YOUR ASSIGNMENT:
Keep the images out and copy every entry below exactly.

INFORMATION PROVIDED:
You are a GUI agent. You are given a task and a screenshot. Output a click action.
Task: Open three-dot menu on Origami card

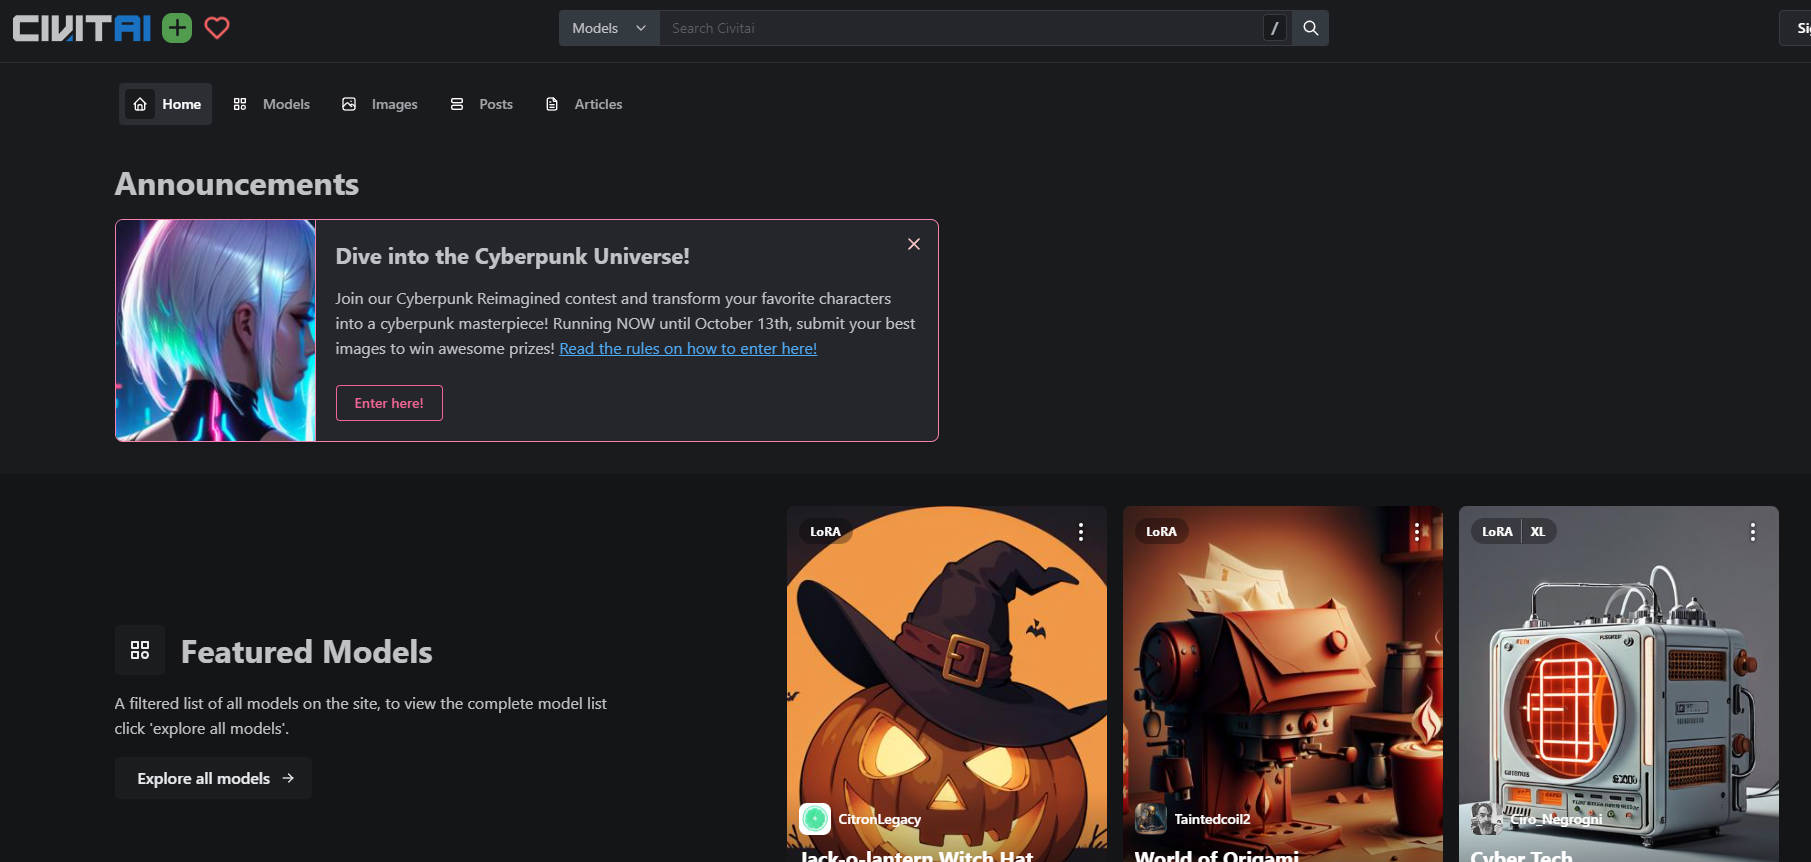click(x=1416, y=532)
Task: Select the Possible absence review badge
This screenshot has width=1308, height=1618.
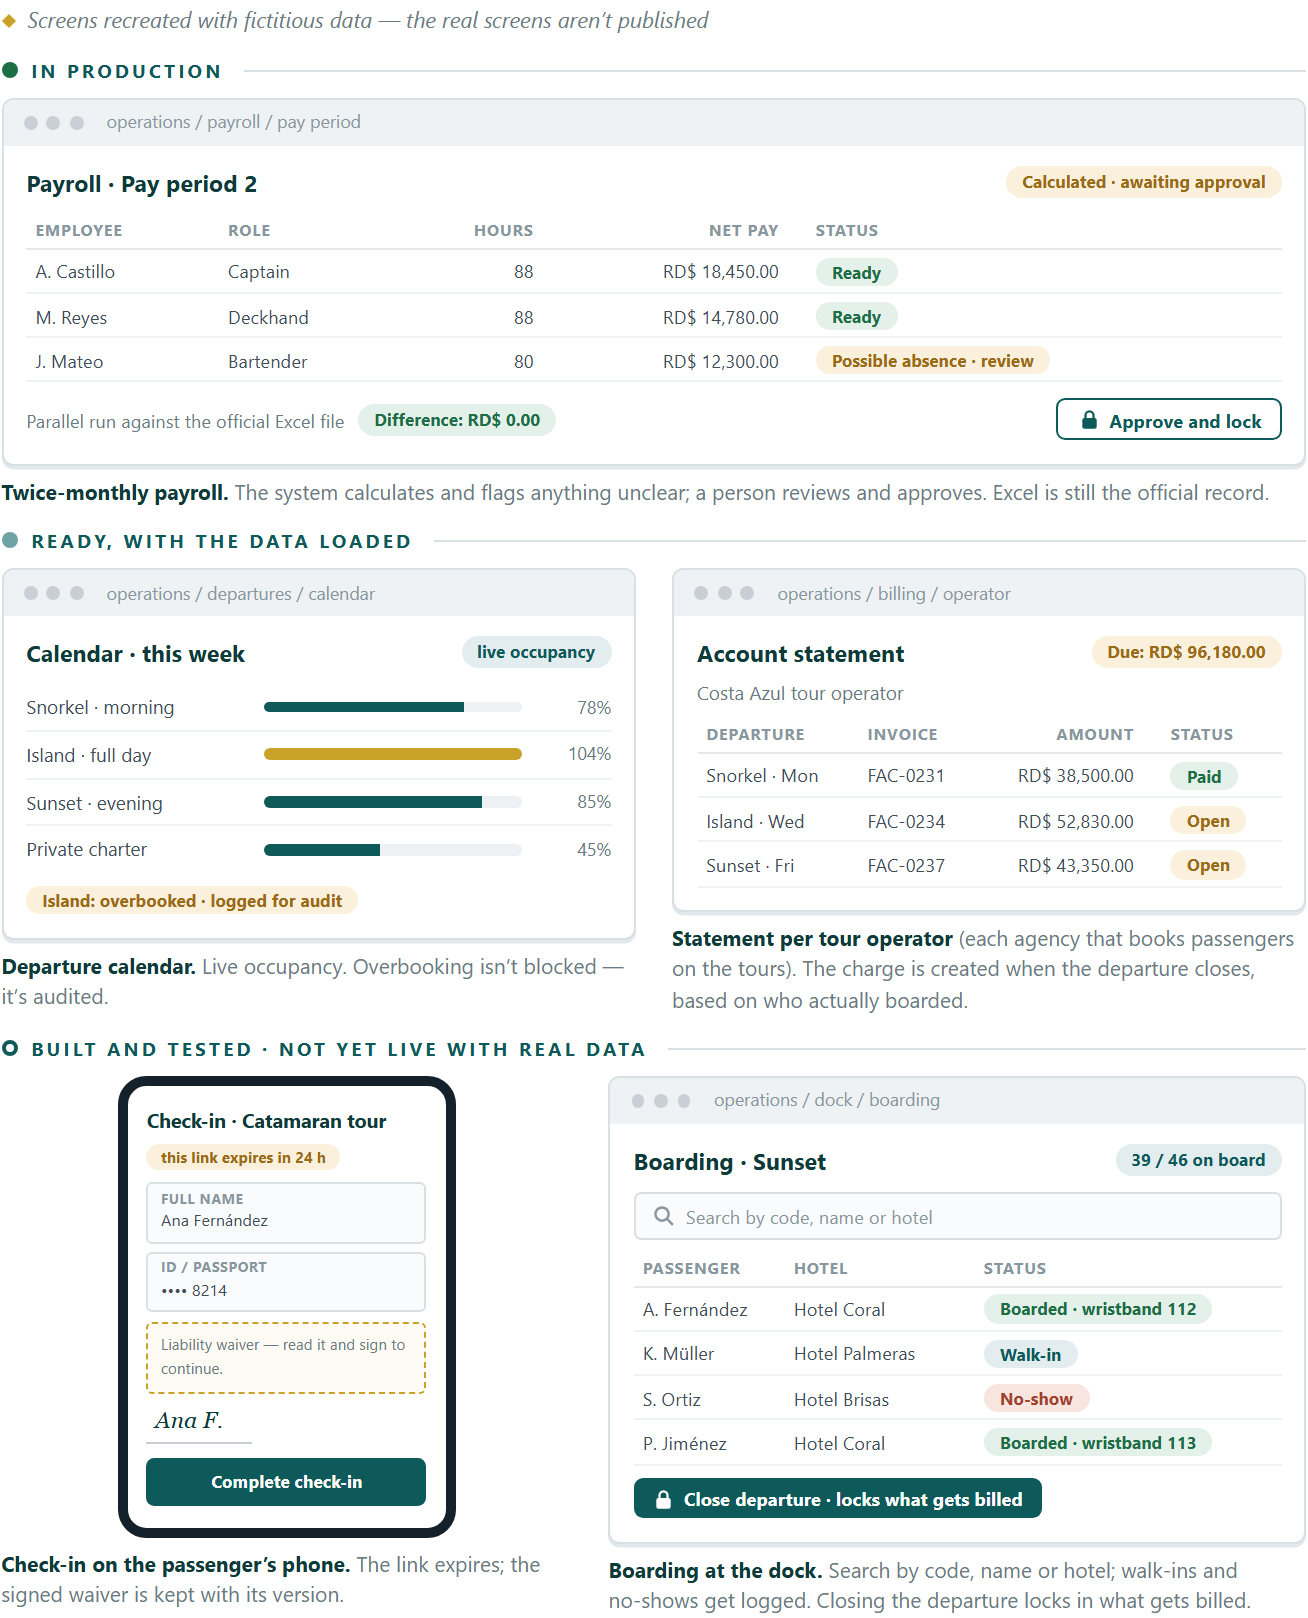Action: (x=932, y=361)
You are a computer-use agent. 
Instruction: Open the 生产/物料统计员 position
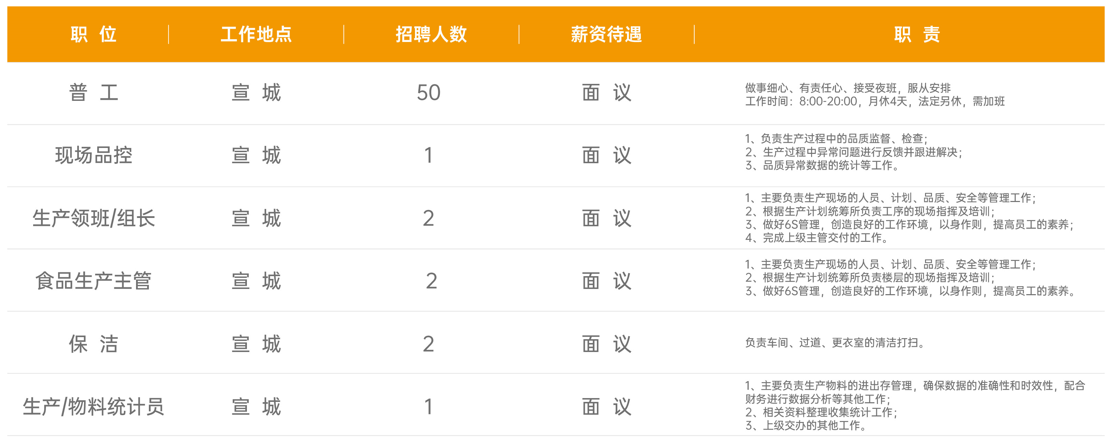(94, 407)
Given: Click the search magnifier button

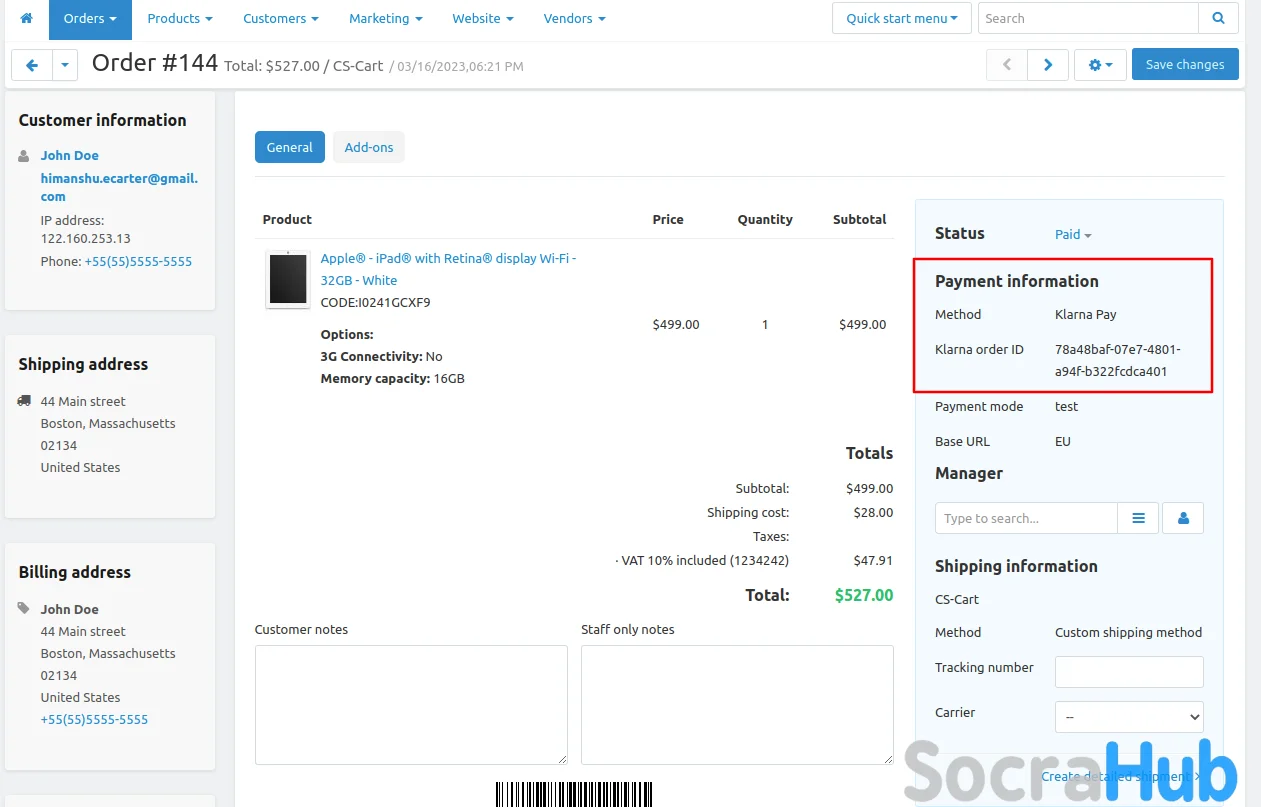Looking at the screenshot, I should [x=1218, y=18].
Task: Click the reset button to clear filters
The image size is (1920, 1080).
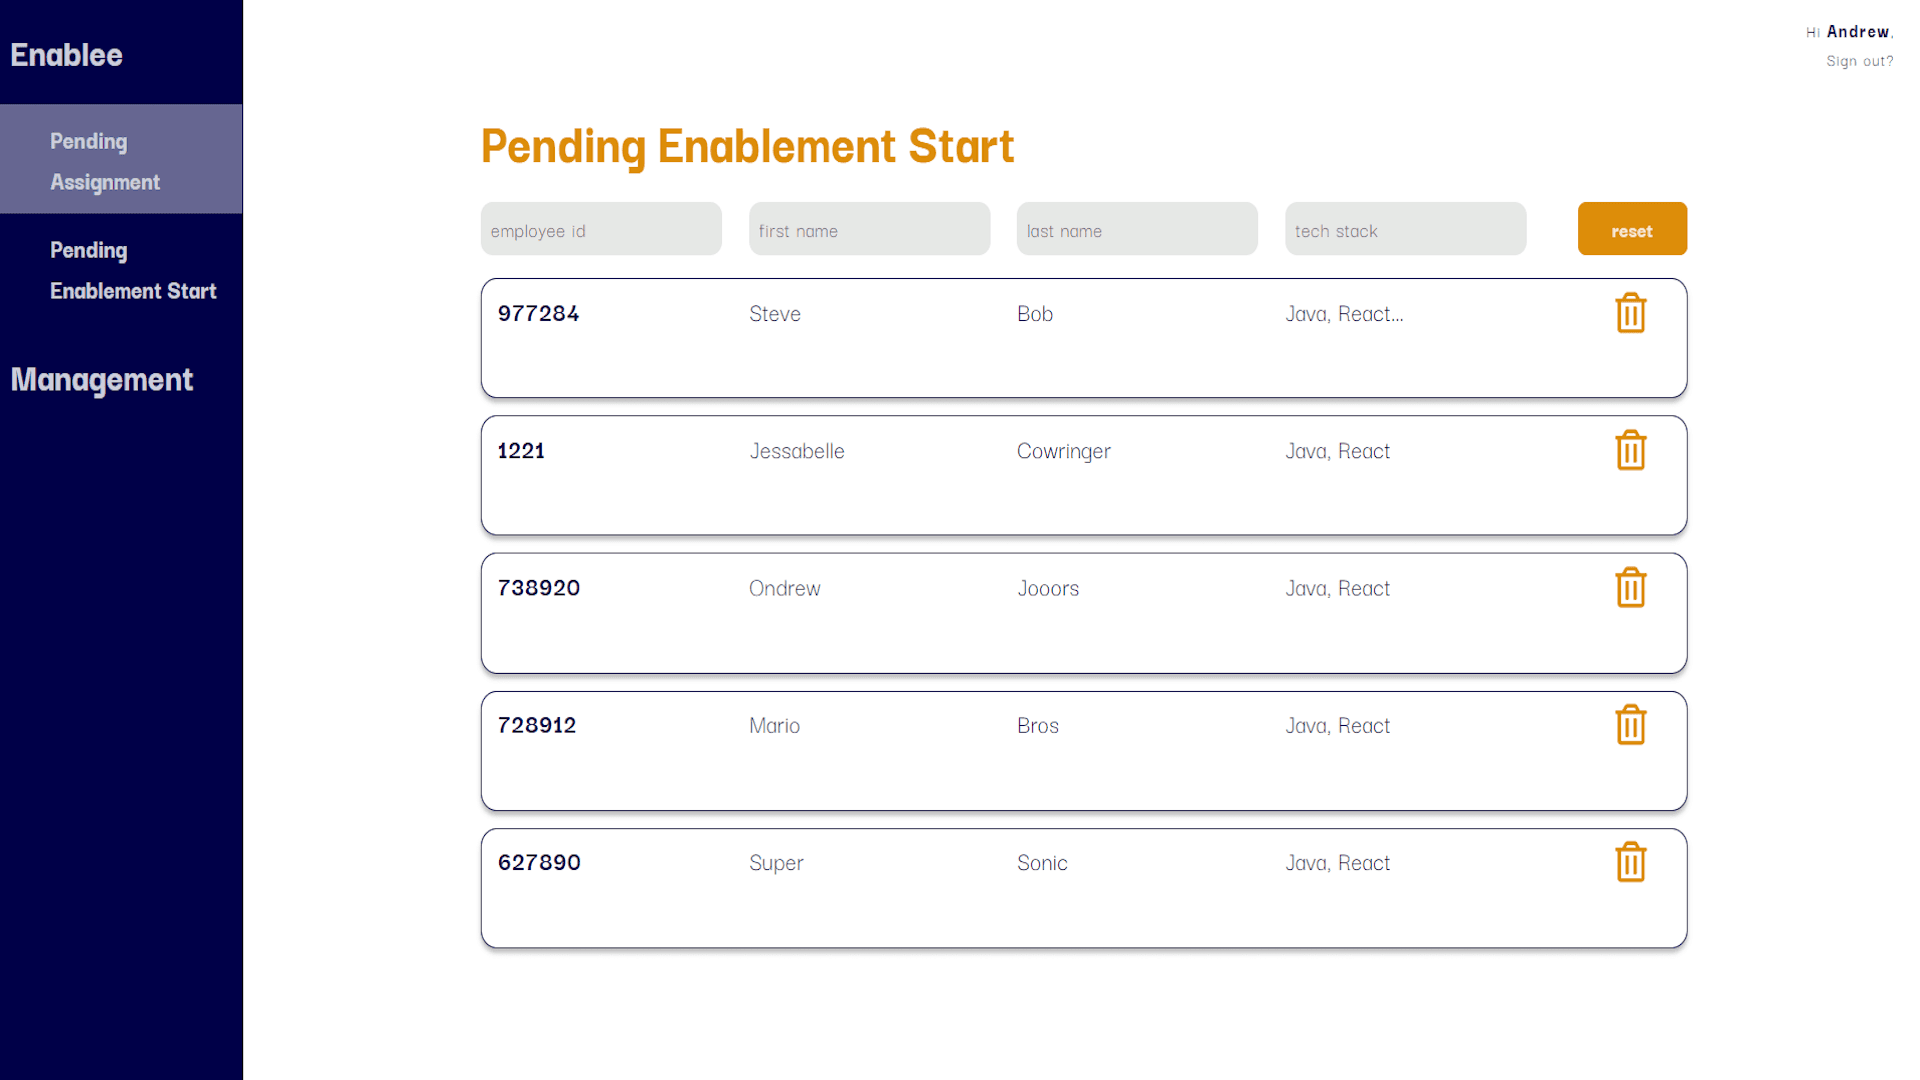Action: (x=1632, y=229)
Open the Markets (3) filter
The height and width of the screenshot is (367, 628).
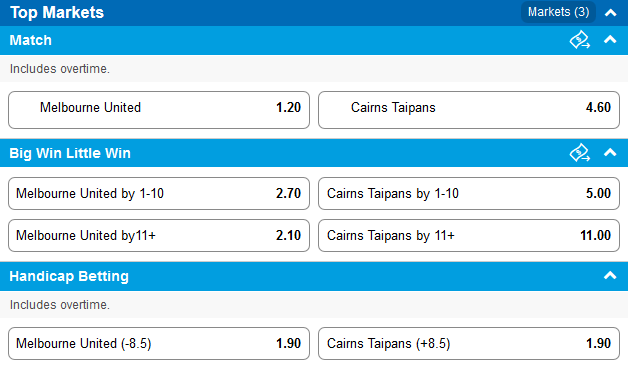pyautogui.click(x=558, y=12)
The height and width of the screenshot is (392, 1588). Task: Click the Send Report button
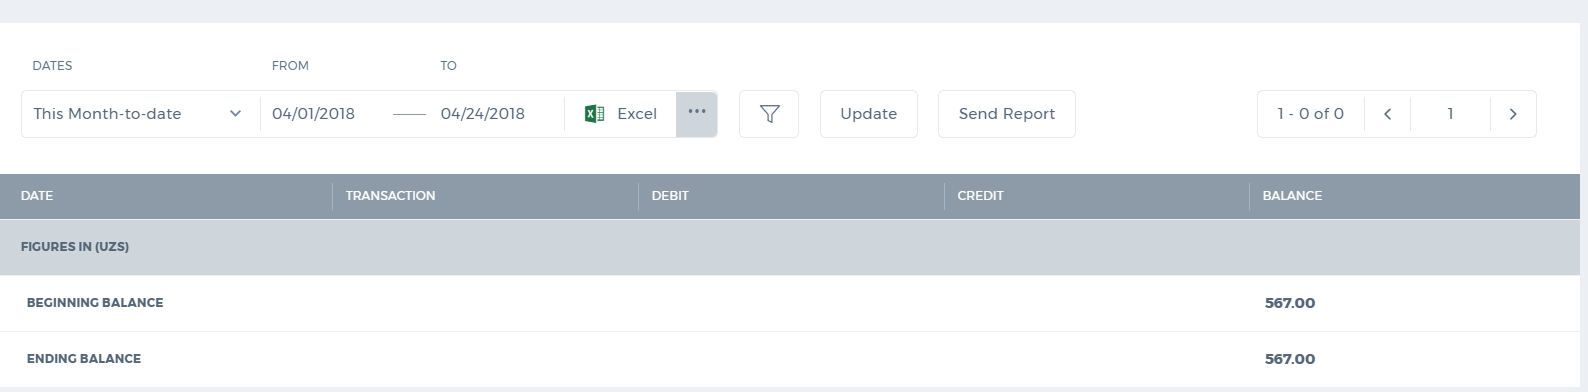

RESPONSE TO THIS EXERCISE:
You are a GUI agent. You are given a task and a screenshot. Output a click action.
Task: Open three-dot menu on Origami card

click(x=1416, y=532)
Task: Select the Possible absence review badge
This screenshot has width=1308, height=1618.
Action: (x=932, y=361)
You are a computer-use agent. 
Instruction: Open the 生产/物料统计员 position
(94, 407)
Given: Click the search magnifier button

Looking at the screenshot, I should [x=1218, y=18].
Task: Click the reset button to clear filters
The image size is (1920, 1080).
Action: (x=1632, y=229)
Open the Markets (3) filter
The height and width of the screenshot is (367, 628).
pyautogui.click(x=558, y=12)
The height and width of the screenshot is (392, 1588). Task: Click the Send Report button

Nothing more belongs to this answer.